As with SchoolKit Clinics, planning and preparation are essential to the success of a SchoolKit Transition Clinic.

Because of the complexities involved in managing the transition to post-school life this part of the process can take quite some time. Long lead times should be built in wherever possible with, ideally, the first clinic occurring when the young person is in year 11.

Again, the young person’s school will play a lead role in facilitating arrangements. At the beginning of the school year young people who are nearing the end of their schooling, and their families, are invited to attend a transition clinic at the school. The nature and purpose of this clinic is explained, new and updated information is requested, and consent is sought for the clinic to go ahead.

Information is requested early so that all the appropriate health and support services can be identified for possible involvement. A paediatric representative and an adult physician will almost always be involved. Beyond that a clinic may include a psychiatrist, a disability services representative, a physiotherapist, an occupational health therapist, and so on, as required. A transition care coordinator is ideally part of the health team. In New South Wales they may be available through either the Sydney Children’s Hospital Network transition care program ‘Trapeze’, or the Agency for Clinical Innovation Transition Care Network. With so many people potentially involved, early planning increases the likelihood that a clinic date and time can be found to suit all.

After receiving consent from the family, the school forwards to the health team any medical or psychological information to hand, both from their own records and as provided by the family. It is at this stage that the health team may determine which specialists should attend.

Once arrangements for the clinic have been confirmed a number of things will proceed:

  • A school representative contacts the family shortly ahead of the clinic to ensure they understand what the clinic will involve, explain who will be attending and answer any questions.

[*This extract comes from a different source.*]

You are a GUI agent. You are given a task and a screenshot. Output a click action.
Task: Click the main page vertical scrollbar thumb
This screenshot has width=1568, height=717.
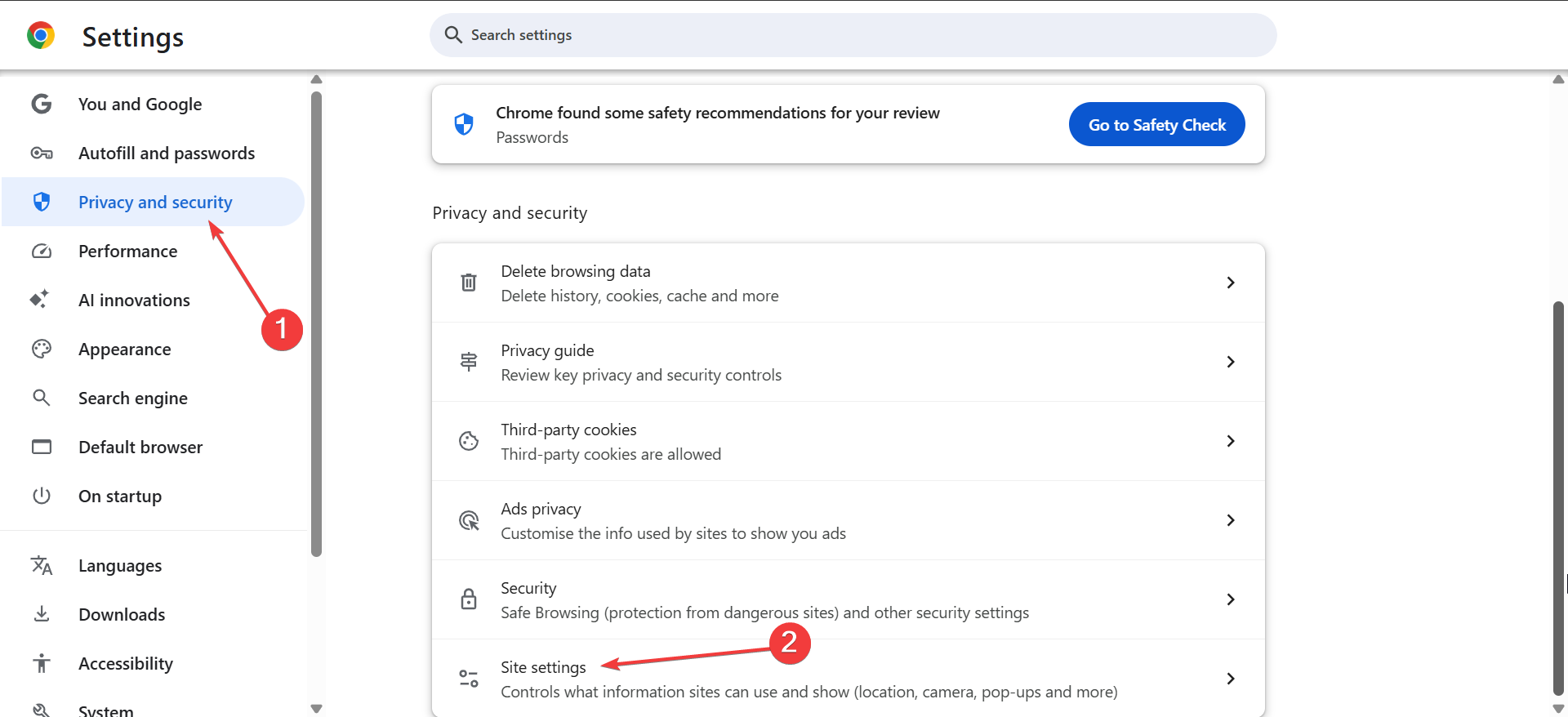(1558, 498)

The option of bringing a support person should be offered, and the need for having an interpreter present should also be discussed.
  • Parents or carers are encouraged to talk with their existing medical teams and any disability service providers about the fact they are beginning to plan their child’s transition into adulthood, and collect reports and summaries in preparation for transition to adult clinicians and services.
  • School staff will meet together to ensure that everyone understands the purpose of the clinic, that all necessary information has been gathered, and that expectations are clear.
  • The health team considers who the most appropriate people to attend are. They then meet together before the clinic to discuss anticipated issues and challenges. Further discussions may be needed between various participants prior to the clinic to cover complex issues.
  • A private, spacious, comfortable venue is confirmed within the school; the principal’s office, for example. Light food and refreshments are also organised.